In this appendix I describe some of the most relevant empirical findings in psychology

and economics.

A.1 Psychology evidence

Studies of over-optimism (also wishful-thinking or over-confidence.)49 demonstrate a

tendency to overestimate the probability of desirable events, and underestimate the

probability of undesirable events. The best known studies are probably those that

show that a majority of people view themselves as better in some valuable skills than

most others. For example, in driving (Svenson, 1981), and in teaching ability (Cross,

1977). In a broader study Weinstein (1980) found that students see desirable (un-

desirable) life events as more (less) likely to occur to them than to other students.
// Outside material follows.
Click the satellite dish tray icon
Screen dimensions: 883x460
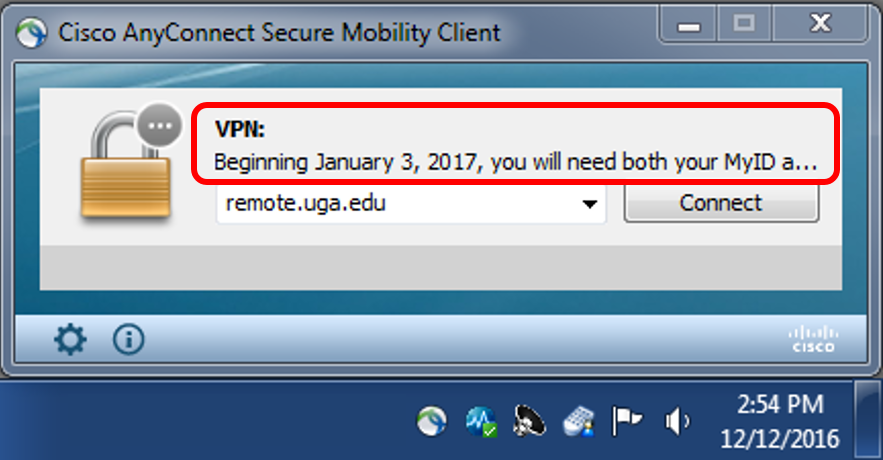(529, 421)
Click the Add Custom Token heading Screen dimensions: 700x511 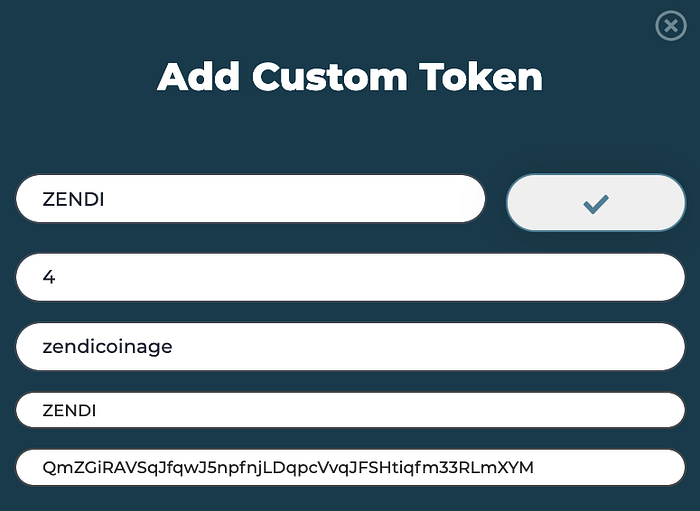pos(350,77)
Sjoberg (2000) and Weinstein (1989) report comparable results in risk perception.

Weinstein et al. (2005) shows that smokers underestimate the risks of smoking.

Closely related are studies of self-serving beliefs. Instead of demonstrating a bias

vs. rational expectations, studies in this group compare the beliefs of two groups of

subjects that differ in their payoff-function on the assumption that any systematic

differences in beliefs can be attributed to the difference in the payoff-function. For

example, Hayes (1936) found that in the 1932 presidential elections 93% of Roosevelt

supporters and 73% of Hoover supporters predicted that their own candidate would

win. Similar findings have been found in other elections, making this a very robust

finding (Dolan and Holbrook, 2001; Granberg and Brent, 1983). The Sherman and

Kunda (1989) study described in the introduction also falls into this category.

Some of best evidence is obtained in studies in which subjects are randomly as-

signed into groups with different payoff-functions, and are then tested for differences

in their beliefs. For example, Klein and Kunda (1992) had subjects assess the ability

of a player in a history trivia game. Subjects who were told the person would play on

their team (and so wanted him to be a good player) had considerably higher ratings

of the player’s ability than subjects who expected the person to play on the opposing

team (and so wanted him to be a weak player).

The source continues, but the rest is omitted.